Center for Substance Abuse Research, Center for Inflammation, Translational and Clinical Lung Research, Temple University School of Medicine, Philadelphia, PA 19140, USA.
J Neuroimmune Pharmacol. 2012 Dec;7(4):835-42. doi: 10.1007/s11481-012-9396-6. Epub 2012 Aug 25.

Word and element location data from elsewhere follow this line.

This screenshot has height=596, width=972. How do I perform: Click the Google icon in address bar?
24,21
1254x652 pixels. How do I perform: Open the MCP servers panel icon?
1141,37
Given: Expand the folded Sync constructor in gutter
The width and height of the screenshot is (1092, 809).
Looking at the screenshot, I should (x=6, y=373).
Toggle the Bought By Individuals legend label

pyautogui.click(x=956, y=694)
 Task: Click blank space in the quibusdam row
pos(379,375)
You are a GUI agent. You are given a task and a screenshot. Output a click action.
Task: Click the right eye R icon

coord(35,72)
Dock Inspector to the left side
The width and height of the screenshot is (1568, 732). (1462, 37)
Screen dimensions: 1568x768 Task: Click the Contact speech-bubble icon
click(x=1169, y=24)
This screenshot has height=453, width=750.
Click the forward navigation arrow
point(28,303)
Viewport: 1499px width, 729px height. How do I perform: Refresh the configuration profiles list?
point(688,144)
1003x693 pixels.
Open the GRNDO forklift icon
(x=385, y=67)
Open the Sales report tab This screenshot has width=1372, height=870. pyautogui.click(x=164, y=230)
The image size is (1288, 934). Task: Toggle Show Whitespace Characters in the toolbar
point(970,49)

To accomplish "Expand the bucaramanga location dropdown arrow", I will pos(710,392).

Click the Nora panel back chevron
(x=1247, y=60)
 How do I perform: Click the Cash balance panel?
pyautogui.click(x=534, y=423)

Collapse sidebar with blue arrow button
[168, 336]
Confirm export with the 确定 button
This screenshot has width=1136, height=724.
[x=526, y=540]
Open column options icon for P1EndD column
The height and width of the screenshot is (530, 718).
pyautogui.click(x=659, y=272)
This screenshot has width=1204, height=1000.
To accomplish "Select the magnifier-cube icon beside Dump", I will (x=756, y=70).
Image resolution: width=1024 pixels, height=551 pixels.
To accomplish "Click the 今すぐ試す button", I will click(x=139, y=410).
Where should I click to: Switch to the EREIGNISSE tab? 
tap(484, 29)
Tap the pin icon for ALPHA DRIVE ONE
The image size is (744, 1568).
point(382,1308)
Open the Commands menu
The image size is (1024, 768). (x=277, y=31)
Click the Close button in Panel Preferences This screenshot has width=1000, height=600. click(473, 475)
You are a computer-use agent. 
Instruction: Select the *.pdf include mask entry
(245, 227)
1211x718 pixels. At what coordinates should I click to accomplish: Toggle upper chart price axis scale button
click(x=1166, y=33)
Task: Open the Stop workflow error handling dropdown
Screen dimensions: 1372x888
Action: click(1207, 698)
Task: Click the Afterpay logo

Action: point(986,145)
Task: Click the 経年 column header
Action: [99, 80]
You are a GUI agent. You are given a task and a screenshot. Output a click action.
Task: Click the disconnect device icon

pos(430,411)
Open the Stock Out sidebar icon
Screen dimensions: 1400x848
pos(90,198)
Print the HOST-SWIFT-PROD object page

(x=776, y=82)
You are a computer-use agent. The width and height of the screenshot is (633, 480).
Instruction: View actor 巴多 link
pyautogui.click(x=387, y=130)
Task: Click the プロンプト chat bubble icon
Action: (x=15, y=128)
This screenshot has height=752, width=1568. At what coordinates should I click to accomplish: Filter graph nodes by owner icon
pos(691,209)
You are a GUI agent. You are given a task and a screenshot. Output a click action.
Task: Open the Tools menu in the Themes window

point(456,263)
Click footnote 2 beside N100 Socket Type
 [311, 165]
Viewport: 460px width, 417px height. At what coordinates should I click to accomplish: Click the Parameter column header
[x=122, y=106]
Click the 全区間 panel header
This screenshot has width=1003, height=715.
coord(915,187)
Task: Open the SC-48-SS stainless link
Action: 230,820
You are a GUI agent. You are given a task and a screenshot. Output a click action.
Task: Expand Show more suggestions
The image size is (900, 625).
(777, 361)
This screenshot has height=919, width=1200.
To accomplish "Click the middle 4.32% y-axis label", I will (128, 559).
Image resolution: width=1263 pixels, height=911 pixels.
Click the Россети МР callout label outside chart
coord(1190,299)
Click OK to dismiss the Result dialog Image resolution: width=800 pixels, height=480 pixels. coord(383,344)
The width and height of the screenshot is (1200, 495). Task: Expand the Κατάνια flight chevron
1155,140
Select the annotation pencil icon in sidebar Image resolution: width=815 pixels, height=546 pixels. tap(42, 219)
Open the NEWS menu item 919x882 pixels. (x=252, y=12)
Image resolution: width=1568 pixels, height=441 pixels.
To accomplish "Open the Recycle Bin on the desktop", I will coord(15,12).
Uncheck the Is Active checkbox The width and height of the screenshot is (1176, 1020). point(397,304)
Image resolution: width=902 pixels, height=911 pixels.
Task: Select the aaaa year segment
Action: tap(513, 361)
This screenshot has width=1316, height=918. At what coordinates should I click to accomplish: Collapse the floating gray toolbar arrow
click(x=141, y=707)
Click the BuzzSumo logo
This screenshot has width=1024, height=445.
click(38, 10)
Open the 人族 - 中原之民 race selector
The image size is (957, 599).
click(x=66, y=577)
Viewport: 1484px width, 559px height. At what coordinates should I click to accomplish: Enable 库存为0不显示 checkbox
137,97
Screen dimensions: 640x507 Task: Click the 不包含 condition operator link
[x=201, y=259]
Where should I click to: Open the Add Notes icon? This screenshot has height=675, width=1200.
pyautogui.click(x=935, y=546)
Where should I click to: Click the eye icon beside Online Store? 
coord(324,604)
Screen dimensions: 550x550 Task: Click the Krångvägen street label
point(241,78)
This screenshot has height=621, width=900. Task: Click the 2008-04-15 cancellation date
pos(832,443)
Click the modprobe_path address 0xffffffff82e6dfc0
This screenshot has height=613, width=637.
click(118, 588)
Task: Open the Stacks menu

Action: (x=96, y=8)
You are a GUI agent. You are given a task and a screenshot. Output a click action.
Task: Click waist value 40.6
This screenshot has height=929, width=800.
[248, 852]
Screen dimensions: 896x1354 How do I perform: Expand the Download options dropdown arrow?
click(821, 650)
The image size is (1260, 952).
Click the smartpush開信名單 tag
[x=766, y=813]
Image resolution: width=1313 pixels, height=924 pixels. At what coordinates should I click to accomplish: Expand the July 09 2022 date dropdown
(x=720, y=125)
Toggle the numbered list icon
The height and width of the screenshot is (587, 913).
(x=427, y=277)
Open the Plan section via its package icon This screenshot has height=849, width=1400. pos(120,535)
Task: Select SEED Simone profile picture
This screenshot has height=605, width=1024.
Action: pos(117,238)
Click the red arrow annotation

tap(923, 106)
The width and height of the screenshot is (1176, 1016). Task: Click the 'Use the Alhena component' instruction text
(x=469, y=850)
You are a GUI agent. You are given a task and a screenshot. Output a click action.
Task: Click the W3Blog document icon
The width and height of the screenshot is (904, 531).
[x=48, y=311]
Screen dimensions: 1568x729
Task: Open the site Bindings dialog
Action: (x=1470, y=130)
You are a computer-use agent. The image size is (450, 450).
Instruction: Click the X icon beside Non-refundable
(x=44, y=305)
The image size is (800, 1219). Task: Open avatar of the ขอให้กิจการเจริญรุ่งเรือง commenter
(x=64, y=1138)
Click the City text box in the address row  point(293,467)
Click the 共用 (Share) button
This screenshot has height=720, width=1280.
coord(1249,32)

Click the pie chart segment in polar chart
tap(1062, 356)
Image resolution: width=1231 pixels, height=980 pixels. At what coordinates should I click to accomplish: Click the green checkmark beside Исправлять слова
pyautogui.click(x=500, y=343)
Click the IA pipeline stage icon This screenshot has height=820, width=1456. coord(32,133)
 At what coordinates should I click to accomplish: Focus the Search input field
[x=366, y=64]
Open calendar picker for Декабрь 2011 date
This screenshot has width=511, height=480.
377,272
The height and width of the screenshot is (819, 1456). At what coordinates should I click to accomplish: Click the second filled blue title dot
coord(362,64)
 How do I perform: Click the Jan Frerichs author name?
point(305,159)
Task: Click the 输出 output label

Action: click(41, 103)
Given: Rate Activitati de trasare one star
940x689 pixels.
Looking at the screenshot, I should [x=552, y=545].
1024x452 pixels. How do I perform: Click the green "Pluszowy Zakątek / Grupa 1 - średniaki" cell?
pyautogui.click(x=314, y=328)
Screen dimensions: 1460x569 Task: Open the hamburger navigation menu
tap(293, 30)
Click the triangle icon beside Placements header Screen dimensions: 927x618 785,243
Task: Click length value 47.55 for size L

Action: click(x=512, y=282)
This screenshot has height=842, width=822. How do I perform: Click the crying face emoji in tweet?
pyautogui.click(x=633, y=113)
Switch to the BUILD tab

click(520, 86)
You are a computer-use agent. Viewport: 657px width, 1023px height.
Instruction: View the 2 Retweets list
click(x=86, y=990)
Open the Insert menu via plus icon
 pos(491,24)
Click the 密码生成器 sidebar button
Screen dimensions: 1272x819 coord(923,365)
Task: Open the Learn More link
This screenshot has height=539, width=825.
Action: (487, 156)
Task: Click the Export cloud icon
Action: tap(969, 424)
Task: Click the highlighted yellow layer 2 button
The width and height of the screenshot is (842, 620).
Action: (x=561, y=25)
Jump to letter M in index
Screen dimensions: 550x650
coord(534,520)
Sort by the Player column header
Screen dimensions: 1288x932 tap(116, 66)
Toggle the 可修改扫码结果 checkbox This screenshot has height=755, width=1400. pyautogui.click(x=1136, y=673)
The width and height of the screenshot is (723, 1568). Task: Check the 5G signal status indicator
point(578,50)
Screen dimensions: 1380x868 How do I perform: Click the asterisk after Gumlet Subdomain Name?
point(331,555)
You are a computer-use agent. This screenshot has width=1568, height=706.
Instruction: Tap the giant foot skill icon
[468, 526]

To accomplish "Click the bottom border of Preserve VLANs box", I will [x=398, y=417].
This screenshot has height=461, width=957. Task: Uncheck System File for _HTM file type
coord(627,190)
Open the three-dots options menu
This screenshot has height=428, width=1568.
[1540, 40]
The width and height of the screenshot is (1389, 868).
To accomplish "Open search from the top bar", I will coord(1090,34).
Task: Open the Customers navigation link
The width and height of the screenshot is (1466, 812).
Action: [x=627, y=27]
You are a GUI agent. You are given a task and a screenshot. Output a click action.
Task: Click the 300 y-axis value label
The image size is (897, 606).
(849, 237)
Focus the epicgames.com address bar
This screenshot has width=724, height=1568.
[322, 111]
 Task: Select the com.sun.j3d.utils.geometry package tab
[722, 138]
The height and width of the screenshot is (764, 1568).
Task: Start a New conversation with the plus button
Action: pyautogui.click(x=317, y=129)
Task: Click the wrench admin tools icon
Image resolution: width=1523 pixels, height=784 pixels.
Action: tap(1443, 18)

We have previously reported that functionally active μ-opioid receptors (MOR) are constitutively expressed at relatively low levels by developing T cells in the thymus. However, very little is known about the regulation of MOR expression by immature T cells. In this report, we first attempted to determine the effect of T cell receptor-induced T cell activation on the expression of MOR. We activated T cells with either the combination of anti-CD3 and CD28, or with superantigen, and observed a substantial increase in MOR transcript expression. We also chose to examine the effect of cytokine-mediated T cell activation on the expression of this opioid receptor. We selected certain cytokines that play a role in T cell development and are known to be present at functional levels in the thymus gland. Our results show that interferon γ (IFNγ), IL-1β, and IL-2, and in particular transforming growth factor-β (TGFβ), all induced significant increases in MOR transcript expression. On the other hand, both TNFα and IL-7 exhibited much weaker effects on MOR expression. These results show that MOR expression by developing T cells is strongly regulated by several cytokines involved in T cell development in the thymus gland.
我们之前曾报道过,功能性的 μ 阿片受体(MOR)在胸腺中发育的 T 细胞中以相对较低的水平持续表达。然而,对于不成熟 T 细胞中 MOR 表达的调控,我们知之甚少。在本报告中,我们首先试图确定 T 细胞受体诱导的 T 细胞激活对 MOR 表达的影响。我们通过使用抗-CD3 和 CD28 的组合或超抗原激活 T 细胞,观察到 MOR 转录物表达的显著增加。我们还选择研究细胞因子介导的 T 细胞激活对该阿片受体表达的影响。我们选择了某些在 T 细胞发育中起作用的细胞因子,并且已知这些细胞因子在胸腺中以功能性水平存在。我们的结果表明,干扰素 γ(IFNγ)、IL-1β 和 IL-2,特别是转化生长因子-β(TGFβ),均诱导了 MOR 转录物表达的显著增加。另一方面,TNFα 和 IL-7 对 MOR 表达的影响要弱得多。这些结果表明,胸腺中参与 T 细胞发育的几种细胞因子强烈调节发育中的 T 细胞中 MOR 的表达。